Inside the tent, huge white cubes the size of small houses hung from the ceiling, the BCAM acronym on their sides, and some abstract projections undulating  on their bottom surfaces. We found our seats and were served some food as various speeches congratulate Broad, Renzo Piano (the architect of this extension), and others, one after another.

Afterwards, Lionel Richie, Nicole’s “father”, takes the stage and sings about being easy like Sunday morning. I head to the restrooms. Kind of shocking that a place purporting to support innovative and groundbreaking contemporary art plays such middle of the road music. Well, OK, if they’d asked me to perform while people finished dessert and networked, I’d have said no, so maybe it’s not that surprising.

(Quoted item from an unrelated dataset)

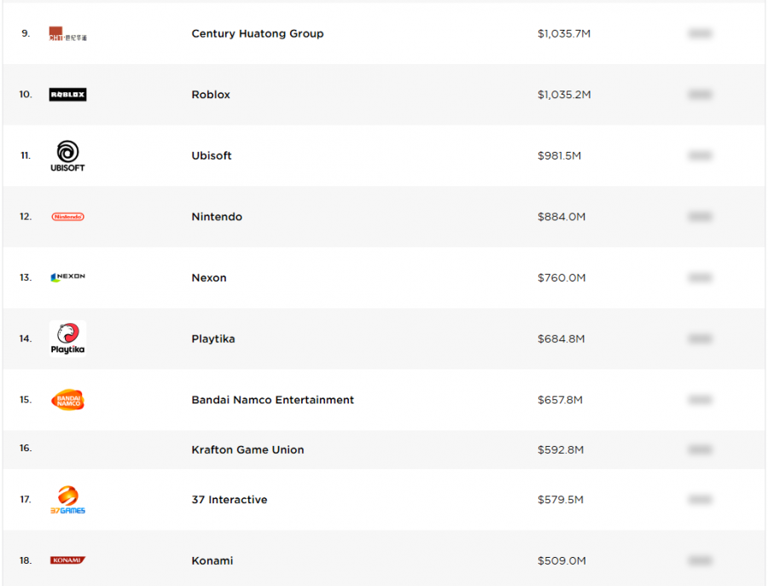The height and width of the screenshot is (586, 768).
Task: Open the 37 Interactive name link
Action: tap(229, 500)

And maybe contemporary music requires an investment of time and a bit more focus and involvement — whether it’s academic, quasi-classical, post-rock or electronic — than the average work of contemporary art. So maybe that explains the disconnect as well.

Lionel and Co., leave the stage and a second smaller platform descends from the ceiling, hosting a piano player and a fiddle player — and maybe a third musician? — playing a version of Led Zeppelin’s Kashmir! Duh duh duh — duh duh duh — go the grand chords, while the violin (it sounds like there is more than one) does the Indo-Arabic fills and licks that lend that classic rock tune its exotic identity. It’s a great song, but not what I expect to hear right now. And this slightly lounge version of it — though still powerful — is less than thunderous. It’s been somewhat tamed, even though it’s still a nicely weird surprise.

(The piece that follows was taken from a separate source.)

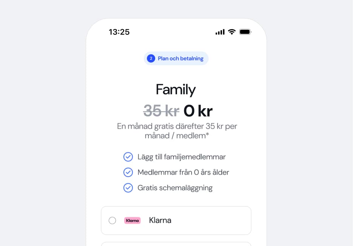
Task: Open the partially visible payment option below Klarna
Action: pyautogui.click(x=176, y=243)
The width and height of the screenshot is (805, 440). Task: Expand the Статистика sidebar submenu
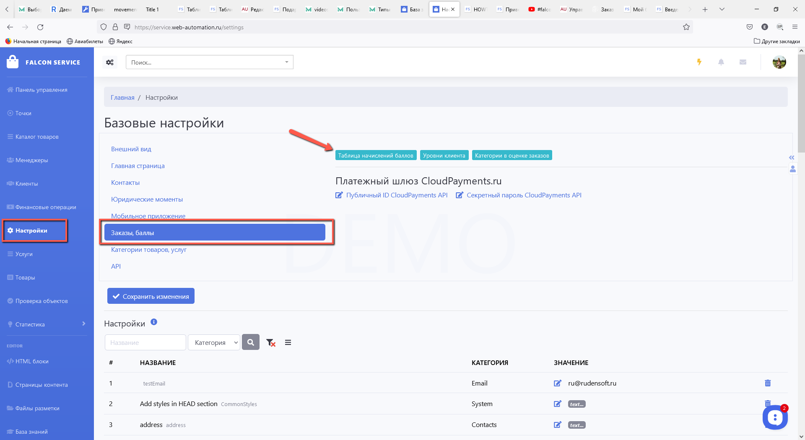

It’s not long before the little stage ascends once more to prepare for the coup de théâtre — the wall of the tent separating us from the new wing suddenly drops (a trick I’d seen in quite a few Kabuki shows) to reveal a walkway leading to the huge, illuminated buildings. On either side of the walkway there are some fiddlers made up like the blue man group, only these ones have bald heads painted red (to avoid copyright infringement?) They’re situated on either side of the walkway, on a lower grassy area, on a grid of little plinths, sawing away as the Zeppelin tune continues.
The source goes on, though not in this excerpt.